Sezavar Ahmad Habibian, Rastegar-Pouyani Nima, Rahimi Kakavandi Nader, Fakhari Fatemeh, Jafarzadeh Emad, Aliebrahimi Shima, Ostad Seyed Nasser
Department of Toxicology and Pharmacology, Faculty of Pharmacy, Tehran University of Medical Sciences, Tehran, Iran.
Department of Occupational Health Engineering, School of Health, Ilam University of Medical Sciences, Ilam, Iran.
Crit Rev Toxicol. 2024 Nov;54(10):981-995. doi: 10.1080/10408444.2024.2425669. Epub 2024 Dec 5.

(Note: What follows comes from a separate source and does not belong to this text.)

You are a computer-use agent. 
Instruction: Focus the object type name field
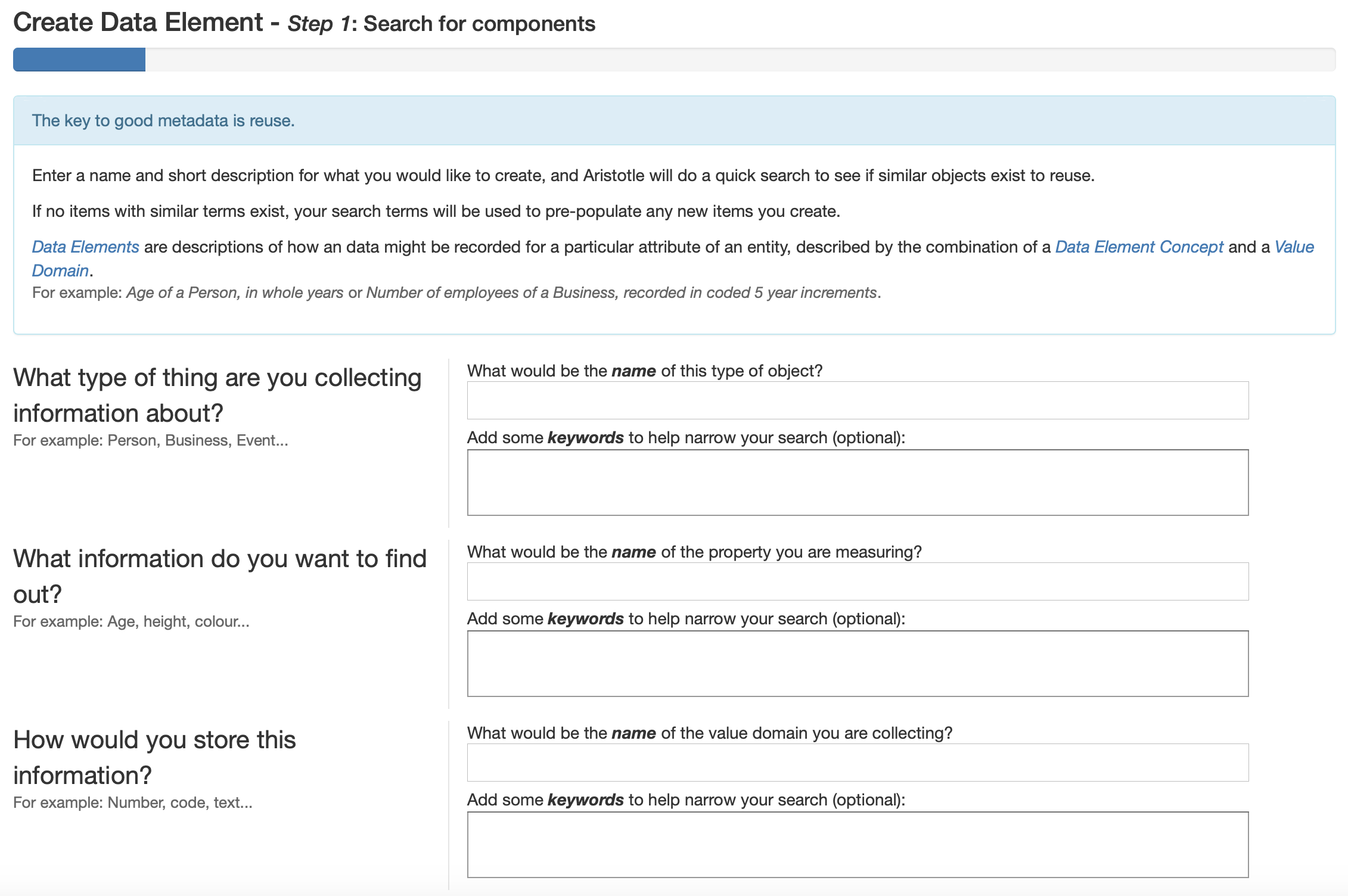point(858,400)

Per- and polyfluoroalkyl substances (PFAS) are synthetic chemicals used widely in industrial and commercial applications. Concerns exist about their potential link to cancer risk as possible endocrine-disrupting chemicals. We conducted a meta-analysis to evaluate the dose-response relationship between PFAS, perfluorooctane sulfonate (PFOS), perfluorooctanoic acid (PFOA), perfluorononanoic acid (PFNA), perfluorodecanoic acid (PFDA), perfluorohexanesulfonic acid (PFHxS) exposure and risk of breast, prostate, colorectal, and ovarian cancers. We systematically searched major databases through May 2022 and identified 13 observational studies for inclusion. Using random-effects models, we calculated summary odds ratios (ORs) and 95% confidence intervals (CIs) comparing the highest versus lowest PFAS exposure categories. Additionally, we analyzed the dose-response correlation between PFAS and cancer risk in a subset of studies. The study revealed no substantial correlation between exposure to PFASs and the incidence of breast cancer (BC) (OR = 1.15, 95% CI = 0.91-1.46, OR = 1.01, 95% CI = 0.68-1.50, OR = 0.88, 95% CI = 0.64-1.21, OR = 1.22, 95% CI = 0.40-3.77, and OR = 1.29, 95% CI = 0.41-4.10), ovarian cancer (OR = 1.43, 95% CI = 0.84-2.42), prostate cancer (OR = 1.05, 95% CI = 0.88-1.26), and colorectal cancer (OR = 0.77, 95% CI = 0.53-1.12) in the highest versus lowest exposure analysis. However, dose-response analysis showed that for every 1 ng/ml increase in PFNA and 2 ng/ml increase in PFOA, the relative risk for BC decreased significantly (RR 0.67, 95% CI 0.45-0.99 and RR 0.94, 95% CI 0.89-0.98, respectively). Non-linear dose-response analysis found no significant changes in BC risk with increasing PFAS levels. In conclusion, while the highest versus lowest analysis does not support associations between PFAS exposure and the risk of these cancers, linear dose-response analysis suggests potential inverse relationships between PFNA/PFOA levels and BC risk. Further research is warranted on these potential protective effects.
全氟和多氟烷基物质(PFAS)是广泛应用于工业和商业领域的合成化学品。由于它们可能是内分泌干扰物,人们对其与癌症风险之间的潜在联系表示担忧。我们进行了一项荟萃分析,以评估PFAS、全氟辛烷磺酸(PFOS)、全氟辛酸(PFOA)、全氟壬酸(PFNA)、全氟癸酸(PFDA)、全氟己烷磺酸(PFHxS)暴露与乳腺癌、前列腺癌、结直肠癌和卵巢癌风险之间的剂量反应关系。我们系统检索了截至2022年5月的主要数据库,并确定了13项观察性研究纳入分析。使用随机效应模型,我们计算了最高与最低PFAS暴露类别比较的汇总比值比(OR)和95%置信区间(CI)。此外,我们在一部分研究中分析了PFAS与癌症风险之间的剂量反应相关性。研究显示,在最高与最低暴露分析中,PFAS暴露与乳腺癌(BC)发病率之间无显著相关性(OR = 1.15,95% CI = 0.91 - 1.46,OR = 1.01,95% CI = 0.68 - 1.50,OR = 0.88,95% CI = 0.64 - 1.21,OR = 1.22,95% CI = 0.40 - 3.77,OR = 1.29,95% CI = 0.41 - 4.10)、卵巢癌(OR = 1.43,95% CI = 0.84 - 2.42)、前列腺癌(OR = 1.05,95% CI = 0.88 - 1.26)和结直肠癌(OR = 0.77,95% CI = 0.53 - 1.12)。然而,剂量反应分析表明,PFNA每增加1 ng/ml和PFOA每增加2 ng/ml,BC的相对风险显著降低(RR分别为0.67,95% CI 0.45 - 0.99和RR 0.94,95% CI 0.89 - 0.98)。非线性剂量反应分析发现,随着PFAS水平升高,BC风险无显著变化。总之,虽然最高与最低分析不支持PFAS暴露与这些癌症风险之间的关联,但线性剂量反应分析表明PFNA/PFOA水平与BC风险之间可能存在反向关系。有必要对这些潜在的保护作用进行进一步研究。